**Task objective**
Locate, in the data below, the line that contains "520x390 pixels." and the line that contains "Viewport: 232px width, 116px height."; reproduce exactly those two lines and every line between them, nothing more.

**Given data**

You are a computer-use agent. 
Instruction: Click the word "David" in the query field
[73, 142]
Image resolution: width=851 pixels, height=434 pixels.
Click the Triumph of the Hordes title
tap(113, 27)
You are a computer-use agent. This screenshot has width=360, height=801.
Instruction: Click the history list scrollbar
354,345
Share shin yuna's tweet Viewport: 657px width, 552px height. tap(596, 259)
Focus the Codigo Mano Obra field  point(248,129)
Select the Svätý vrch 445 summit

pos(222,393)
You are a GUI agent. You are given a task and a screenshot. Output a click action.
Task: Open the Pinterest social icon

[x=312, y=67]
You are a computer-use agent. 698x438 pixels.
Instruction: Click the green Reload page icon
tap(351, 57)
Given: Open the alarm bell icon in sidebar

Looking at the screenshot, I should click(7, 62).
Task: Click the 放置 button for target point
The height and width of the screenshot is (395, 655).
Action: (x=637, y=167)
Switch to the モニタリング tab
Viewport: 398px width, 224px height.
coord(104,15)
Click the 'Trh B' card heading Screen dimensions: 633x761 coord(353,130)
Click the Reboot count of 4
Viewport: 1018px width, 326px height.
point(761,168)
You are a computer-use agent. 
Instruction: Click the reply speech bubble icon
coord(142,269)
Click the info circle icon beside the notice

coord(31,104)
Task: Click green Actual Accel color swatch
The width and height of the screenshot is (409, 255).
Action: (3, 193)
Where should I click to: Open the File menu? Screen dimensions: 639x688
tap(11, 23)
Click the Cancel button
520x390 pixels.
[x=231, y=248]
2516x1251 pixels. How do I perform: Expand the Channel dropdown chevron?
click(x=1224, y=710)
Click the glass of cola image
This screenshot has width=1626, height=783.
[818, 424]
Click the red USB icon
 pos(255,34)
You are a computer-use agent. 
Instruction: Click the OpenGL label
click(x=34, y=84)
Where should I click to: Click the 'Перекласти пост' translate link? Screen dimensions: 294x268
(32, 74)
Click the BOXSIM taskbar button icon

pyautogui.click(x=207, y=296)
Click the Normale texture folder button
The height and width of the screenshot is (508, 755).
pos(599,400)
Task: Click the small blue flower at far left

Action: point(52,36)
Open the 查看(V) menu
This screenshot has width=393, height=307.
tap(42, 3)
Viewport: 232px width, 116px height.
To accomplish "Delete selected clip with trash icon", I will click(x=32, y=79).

**Answer to the exercise**
520x390 pixels.
[x=231, y=248]
2516x1251 pixels. How do I perform: Expand the Channel dropdown chevron?
click(x=1224, y=710)
Click the glass of cola image
This screenshot has width=1626, height=783.
[818, 424]
Click the red USB icon
 pos(255,34)
You are a computer-use agent. 
Instruction: Click the OpenGL label
click(x=34, y=84)
Where should I click to: Click the 'Перекласти пост' translate link? Screen dimensions: 294x268
(32, 74)
Click the BOXSIM taskbar button icon

pyautogui.click(x=207, y=296)
Click the Normale texture folder button
The height and width of the screenshot is (508, 755).
pos(599,400)
Task: Click the small blue flower at far left

Action: point(52,36)
Open the 查看(V) menu
This screenshot has width=393, height=307.
tap(42, 3)
Viewport: 232px width, 116px height.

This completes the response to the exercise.